= Saved data entries =
---*---
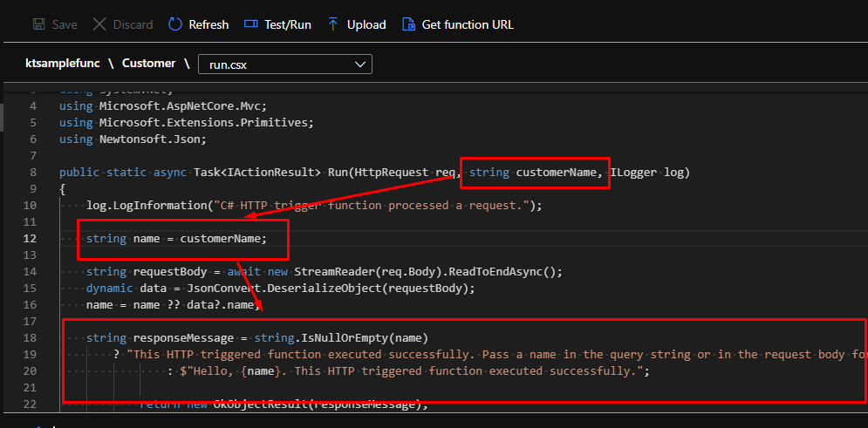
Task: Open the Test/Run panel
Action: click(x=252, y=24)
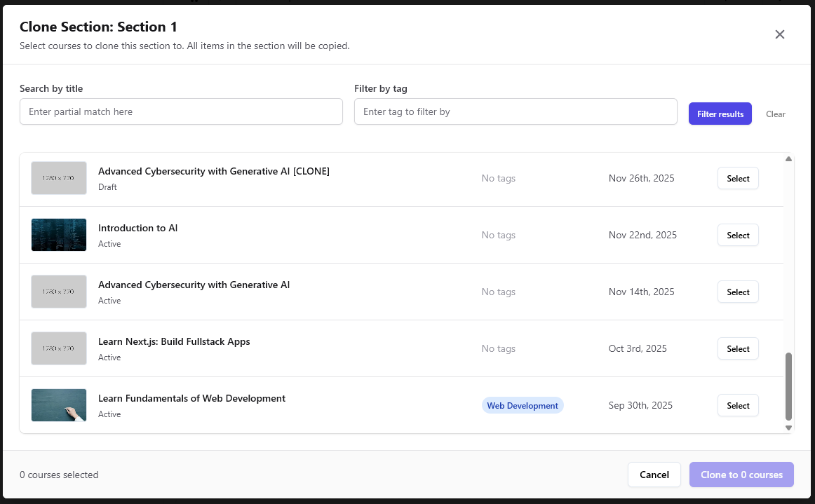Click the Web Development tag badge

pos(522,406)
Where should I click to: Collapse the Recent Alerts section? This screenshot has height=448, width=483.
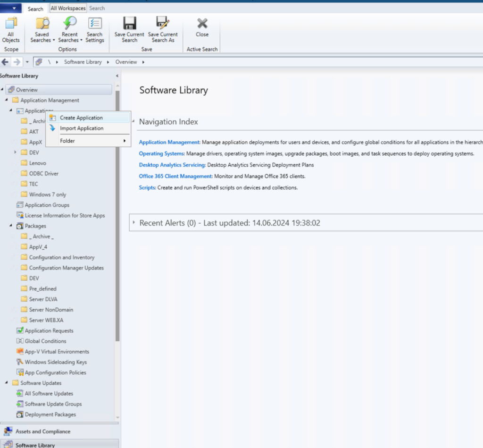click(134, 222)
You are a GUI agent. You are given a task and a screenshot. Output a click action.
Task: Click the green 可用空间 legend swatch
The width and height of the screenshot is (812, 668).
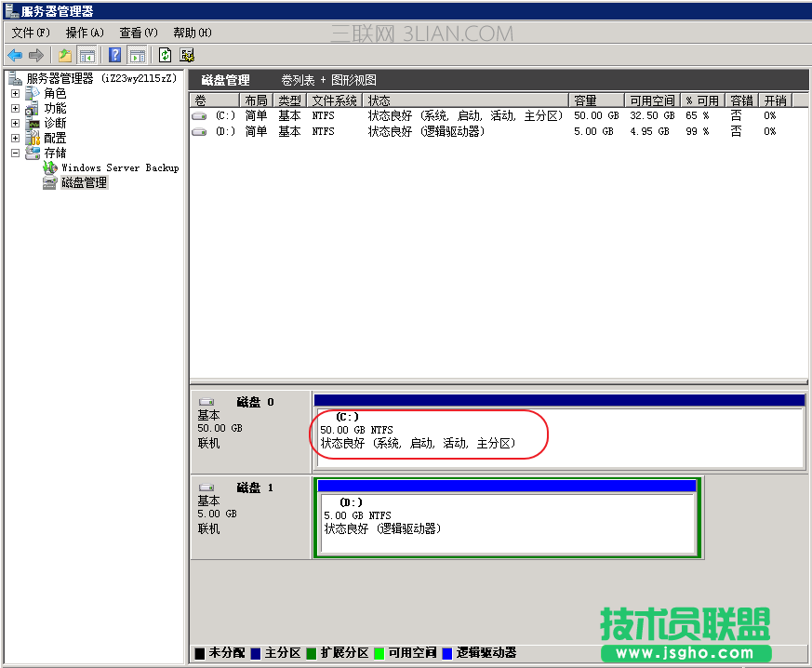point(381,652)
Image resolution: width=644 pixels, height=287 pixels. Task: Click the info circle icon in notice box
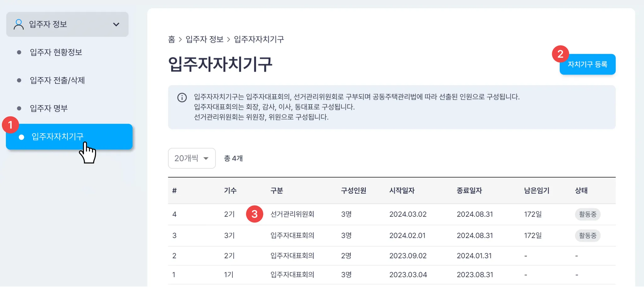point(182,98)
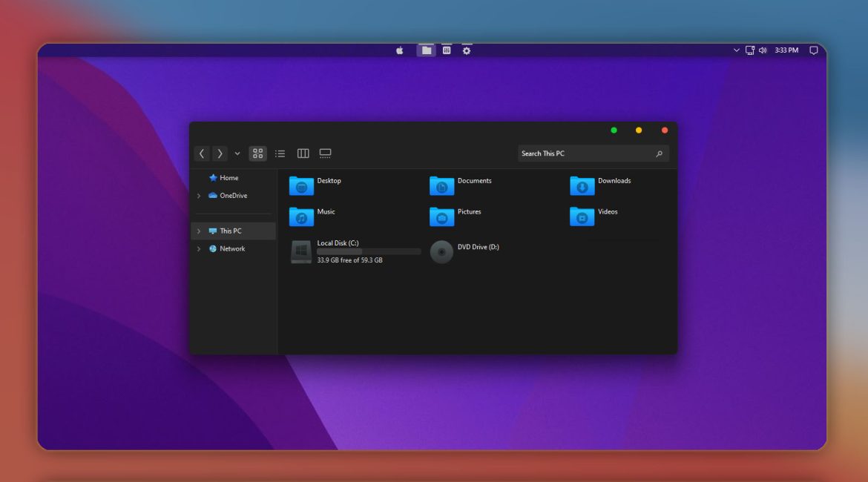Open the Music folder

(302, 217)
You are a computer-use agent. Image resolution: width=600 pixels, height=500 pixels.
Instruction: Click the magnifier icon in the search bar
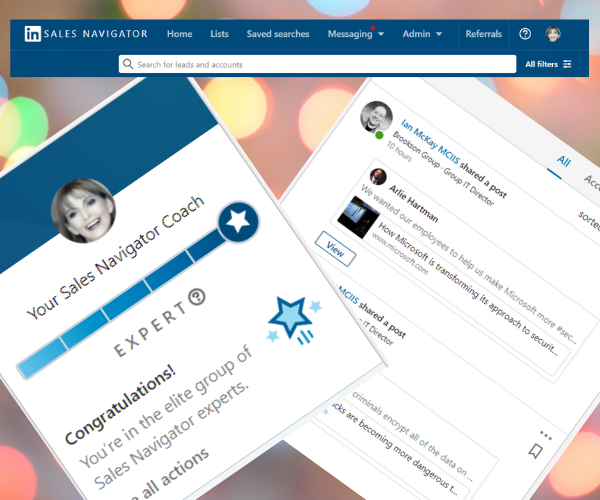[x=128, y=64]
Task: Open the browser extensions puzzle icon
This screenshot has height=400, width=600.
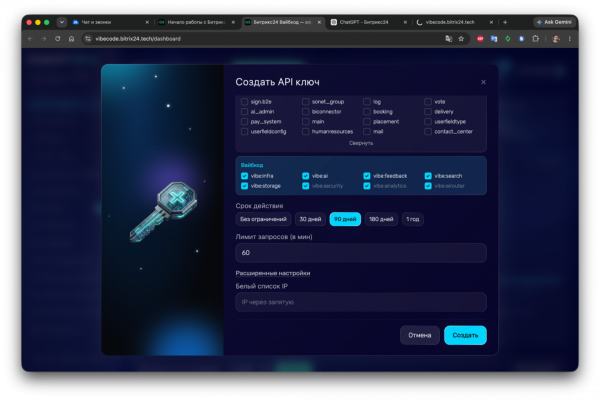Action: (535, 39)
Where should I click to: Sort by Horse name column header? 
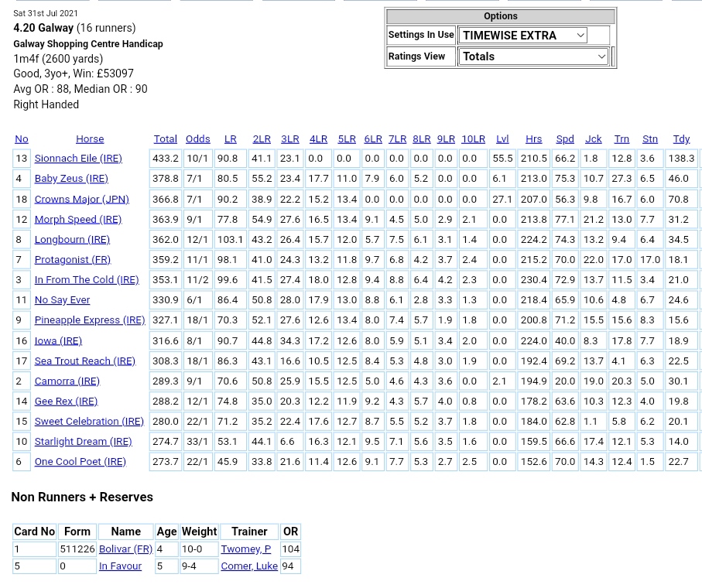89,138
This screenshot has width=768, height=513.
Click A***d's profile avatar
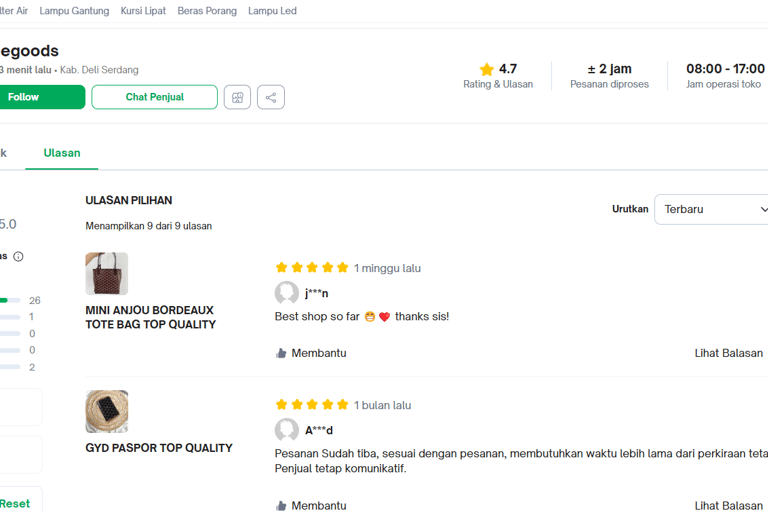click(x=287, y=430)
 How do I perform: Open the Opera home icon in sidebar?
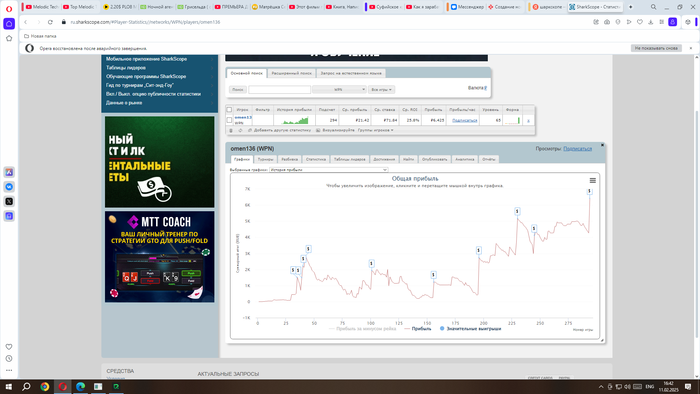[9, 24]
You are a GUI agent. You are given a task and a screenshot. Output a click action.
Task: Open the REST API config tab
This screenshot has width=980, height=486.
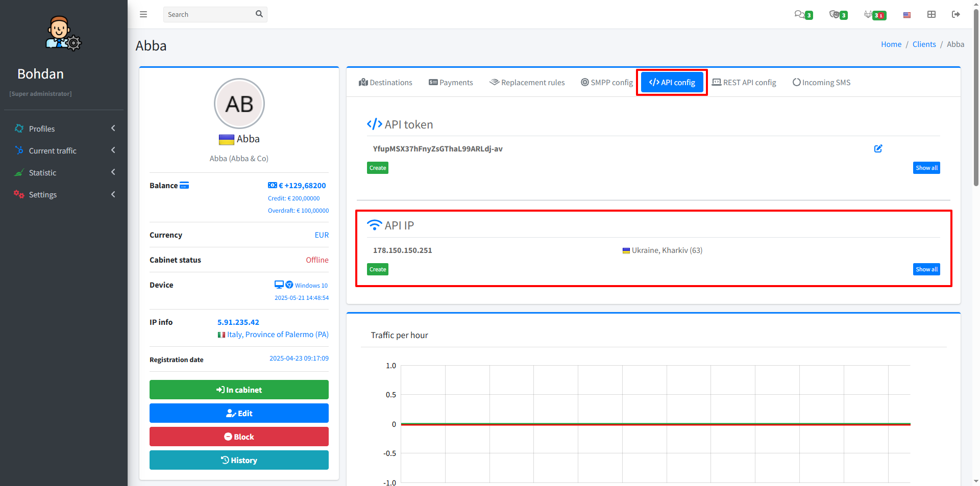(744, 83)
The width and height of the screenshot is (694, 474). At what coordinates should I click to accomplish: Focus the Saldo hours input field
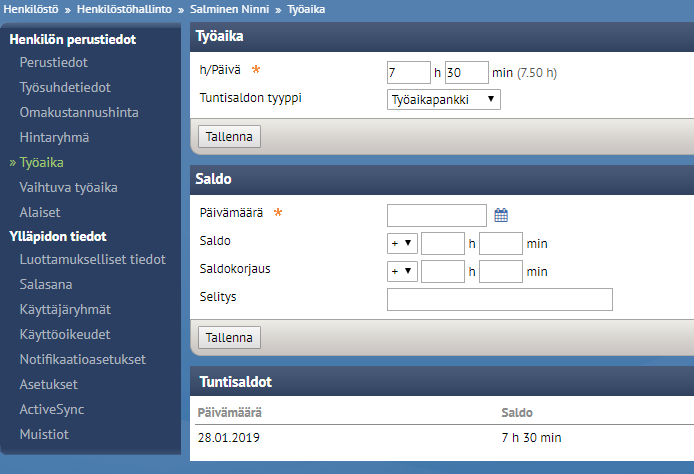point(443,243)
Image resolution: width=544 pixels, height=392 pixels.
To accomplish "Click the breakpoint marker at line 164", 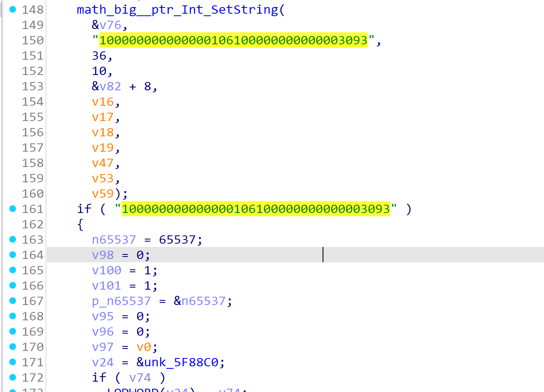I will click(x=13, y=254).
---*---
= What you will do =
All that is wanted is the lines above between the one containing "Where should I click to: Collapse" and the one containing "Task: Click the green 可用空间 legend swatch", inclusive, restated word for word, with pictures omitted.

= Worked solution =
Where should I click to: Collapse the Recent Alerts section? This screenshot has height=448, width=483.
click(134, 222)
You are a GUI agent. You are given a task and a screenshot. Output a click action.
Task: Click the green 可用空间 legend swatch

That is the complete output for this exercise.